Exercise instructions: After repeating the line containing "Given: Click Debby Bessel's avatar thumbnail", stop; until then, repeat each line of the listing below exactly, starting with the first.
===============
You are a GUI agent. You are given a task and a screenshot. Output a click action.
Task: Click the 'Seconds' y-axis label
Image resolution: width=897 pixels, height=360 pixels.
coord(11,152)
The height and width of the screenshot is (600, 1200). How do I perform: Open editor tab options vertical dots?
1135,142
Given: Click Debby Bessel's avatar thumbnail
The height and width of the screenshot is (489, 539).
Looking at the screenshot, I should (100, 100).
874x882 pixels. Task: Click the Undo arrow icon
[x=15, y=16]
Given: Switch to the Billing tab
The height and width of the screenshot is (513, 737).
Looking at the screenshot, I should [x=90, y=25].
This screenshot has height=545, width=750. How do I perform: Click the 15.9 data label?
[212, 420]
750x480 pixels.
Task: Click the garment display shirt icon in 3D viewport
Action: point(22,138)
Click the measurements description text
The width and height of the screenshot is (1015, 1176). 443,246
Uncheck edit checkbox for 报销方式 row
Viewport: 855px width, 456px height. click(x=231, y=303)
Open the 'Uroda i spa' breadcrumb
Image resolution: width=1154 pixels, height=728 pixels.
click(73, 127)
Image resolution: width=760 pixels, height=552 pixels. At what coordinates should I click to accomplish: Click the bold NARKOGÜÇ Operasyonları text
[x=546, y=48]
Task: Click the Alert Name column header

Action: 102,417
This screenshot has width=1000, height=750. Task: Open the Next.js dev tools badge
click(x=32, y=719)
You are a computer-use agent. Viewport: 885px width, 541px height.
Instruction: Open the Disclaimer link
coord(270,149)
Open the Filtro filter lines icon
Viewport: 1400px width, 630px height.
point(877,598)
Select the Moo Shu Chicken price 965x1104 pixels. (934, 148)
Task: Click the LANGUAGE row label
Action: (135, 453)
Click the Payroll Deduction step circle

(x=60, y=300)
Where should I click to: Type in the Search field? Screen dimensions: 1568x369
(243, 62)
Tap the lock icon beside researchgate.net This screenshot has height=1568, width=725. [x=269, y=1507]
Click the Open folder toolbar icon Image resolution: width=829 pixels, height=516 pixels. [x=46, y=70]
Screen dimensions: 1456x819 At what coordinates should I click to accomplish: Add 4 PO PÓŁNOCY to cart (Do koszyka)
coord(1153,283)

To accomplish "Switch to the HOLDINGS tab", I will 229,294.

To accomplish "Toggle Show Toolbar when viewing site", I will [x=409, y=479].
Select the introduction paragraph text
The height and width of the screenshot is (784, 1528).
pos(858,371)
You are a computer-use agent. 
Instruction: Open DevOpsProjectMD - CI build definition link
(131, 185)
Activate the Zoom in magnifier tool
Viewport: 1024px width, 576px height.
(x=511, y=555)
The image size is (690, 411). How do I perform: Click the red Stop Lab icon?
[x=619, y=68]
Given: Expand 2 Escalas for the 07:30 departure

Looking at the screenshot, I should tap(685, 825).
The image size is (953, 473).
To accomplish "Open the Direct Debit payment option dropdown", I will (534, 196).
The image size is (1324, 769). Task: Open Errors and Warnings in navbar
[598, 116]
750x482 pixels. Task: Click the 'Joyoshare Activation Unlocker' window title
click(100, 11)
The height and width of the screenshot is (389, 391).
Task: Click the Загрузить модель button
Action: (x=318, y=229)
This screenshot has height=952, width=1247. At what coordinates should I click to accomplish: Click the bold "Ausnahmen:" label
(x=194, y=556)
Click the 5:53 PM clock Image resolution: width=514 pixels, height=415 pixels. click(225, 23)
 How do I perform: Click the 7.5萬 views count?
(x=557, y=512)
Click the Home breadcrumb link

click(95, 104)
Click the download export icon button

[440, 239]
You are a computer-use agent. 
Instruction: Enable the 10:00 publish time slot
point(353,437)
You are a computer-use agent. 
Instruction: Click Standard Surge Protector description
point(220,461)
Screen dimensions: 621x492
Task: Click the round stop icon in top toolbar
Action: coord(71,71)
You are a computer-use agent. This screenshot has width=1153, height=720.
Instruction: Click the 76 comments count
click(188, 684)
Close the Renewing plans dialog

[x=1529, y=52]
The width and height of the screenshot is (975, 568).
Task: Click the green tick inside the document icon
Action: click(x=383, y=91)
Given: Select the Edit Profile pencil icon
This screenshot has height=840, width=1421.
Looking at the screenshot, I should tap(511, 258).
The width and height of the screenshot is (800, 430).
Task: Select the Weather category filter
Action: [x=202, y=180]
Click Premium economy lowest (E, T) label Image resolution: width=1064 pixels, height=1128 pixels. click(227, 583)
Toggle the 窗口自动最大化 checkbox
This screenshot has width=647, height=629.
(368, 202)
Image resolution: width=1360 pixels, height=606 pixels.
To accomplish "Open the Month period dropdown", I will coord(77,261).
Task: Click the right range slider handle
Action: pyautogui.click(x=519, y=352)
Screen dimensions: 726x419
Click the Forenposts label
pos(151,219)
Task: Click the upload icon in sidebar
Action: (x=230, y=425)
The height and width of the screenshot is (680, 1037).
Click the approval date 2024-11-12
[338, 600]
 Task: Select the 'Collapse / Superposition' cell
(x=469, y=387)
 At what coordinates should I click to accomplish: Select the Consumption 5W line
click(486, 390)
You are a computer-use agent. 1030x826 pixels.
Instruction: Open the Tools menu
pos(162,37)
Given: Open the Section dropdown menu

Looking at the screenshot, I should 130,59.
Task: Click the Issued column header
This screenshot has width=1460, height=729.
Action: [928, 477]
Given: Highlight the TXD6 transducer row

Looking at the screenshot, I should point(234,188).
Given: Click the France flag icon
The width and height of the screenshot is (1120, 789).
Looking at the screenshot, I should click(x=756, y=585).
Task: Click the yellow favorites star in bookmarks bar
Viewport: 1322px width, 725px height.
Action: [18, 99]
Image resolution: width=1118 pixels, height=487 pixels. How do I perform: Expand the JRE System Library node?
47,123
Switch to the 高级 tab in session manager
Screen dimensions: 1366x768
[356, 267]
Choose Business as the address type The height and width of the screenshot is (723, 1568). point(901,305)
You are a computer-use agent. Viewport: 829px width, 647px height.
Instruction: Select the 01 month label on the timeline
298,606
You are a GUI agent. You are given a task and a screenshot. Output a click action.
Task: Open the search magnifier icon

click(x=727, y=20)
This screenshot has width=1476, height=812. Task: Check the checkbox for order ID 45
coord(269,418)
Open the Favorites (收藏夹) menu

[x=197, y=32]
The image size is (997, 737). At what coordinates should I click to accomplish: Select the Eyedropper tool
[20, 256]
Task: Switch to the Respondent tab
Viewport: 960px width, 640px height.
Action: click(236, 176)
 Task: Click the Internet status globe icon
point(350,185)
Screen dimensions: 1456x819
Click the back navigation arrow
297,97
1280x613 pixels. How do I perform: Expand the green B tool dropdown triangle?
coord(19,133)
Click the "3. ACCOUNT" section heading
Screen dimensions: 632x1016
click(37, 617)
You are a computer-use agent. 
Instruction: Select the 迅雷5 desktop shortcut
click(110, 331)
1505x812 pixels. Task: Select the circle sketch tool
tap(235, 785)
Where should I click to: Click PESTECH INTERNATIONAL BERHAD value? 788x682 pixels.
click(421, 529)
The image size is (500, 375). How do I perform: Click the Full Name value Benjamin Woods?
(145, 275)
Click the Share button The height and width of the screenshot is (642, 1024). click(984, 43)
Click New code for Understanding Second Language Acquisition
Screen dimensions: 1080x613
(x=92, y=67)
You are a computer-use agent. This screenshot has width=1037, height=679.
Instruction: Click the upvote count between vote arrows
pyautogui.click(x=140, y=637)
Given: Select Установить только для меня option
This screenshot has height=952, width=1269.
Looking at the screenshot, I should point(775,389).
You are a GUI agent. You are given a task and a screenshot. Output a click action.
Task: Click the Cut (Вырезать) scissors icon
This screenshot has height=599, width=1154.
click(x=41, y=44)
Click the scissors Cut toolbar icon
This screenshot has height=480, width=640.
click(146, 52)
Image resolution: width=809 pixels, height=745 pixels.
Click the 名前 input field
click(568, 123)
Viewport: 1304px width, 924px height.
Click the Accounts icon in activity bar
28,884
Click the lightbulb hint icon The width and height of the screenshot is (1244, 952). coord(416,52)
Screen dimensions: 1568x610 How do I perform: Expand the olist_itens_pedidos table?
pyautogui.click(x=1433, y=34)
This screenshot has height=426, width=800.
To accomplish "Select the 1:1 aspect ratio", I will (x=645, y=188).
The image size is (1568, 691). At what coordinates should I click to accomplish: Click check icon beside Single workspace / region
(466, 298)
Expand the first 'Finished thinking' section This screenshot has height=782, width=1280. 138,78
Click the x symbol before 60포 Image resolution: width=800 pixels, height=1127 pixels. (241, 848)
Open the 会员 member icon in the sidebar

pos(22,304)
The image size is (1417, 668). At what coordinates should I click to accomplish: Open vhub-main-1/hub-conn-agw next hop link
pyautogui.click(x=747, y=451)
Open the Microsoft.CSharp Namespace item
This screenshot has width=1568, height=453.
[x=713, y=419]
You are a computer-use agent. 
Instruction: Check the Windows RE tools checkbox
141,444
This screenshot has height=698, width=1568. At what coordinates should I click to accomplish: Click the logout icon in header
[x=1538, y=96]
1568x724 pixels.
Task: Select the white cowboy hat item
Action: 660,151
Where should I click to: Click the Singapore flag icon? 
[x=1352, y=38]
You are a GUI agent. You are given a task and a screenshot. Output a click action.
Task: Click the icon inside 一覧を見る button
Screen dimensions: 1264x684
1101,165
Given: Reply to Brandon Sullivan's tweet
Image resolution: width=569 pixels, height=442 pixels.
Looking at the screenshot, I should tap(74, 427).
===============
Written answer:
You are a GUI agent. You are given a task and a screenshot. Output a click action.
Task: Click the 'Seconds' y-axis label
Image resolution: width=897 pixels, height=360 pixels.
coord(11,152)
The height and width of the screenshot is (600, 1200). How do I perform: Open editor tab options vertical dots?
1135,142
Given: Click Debby Bessel's avatar thumbnail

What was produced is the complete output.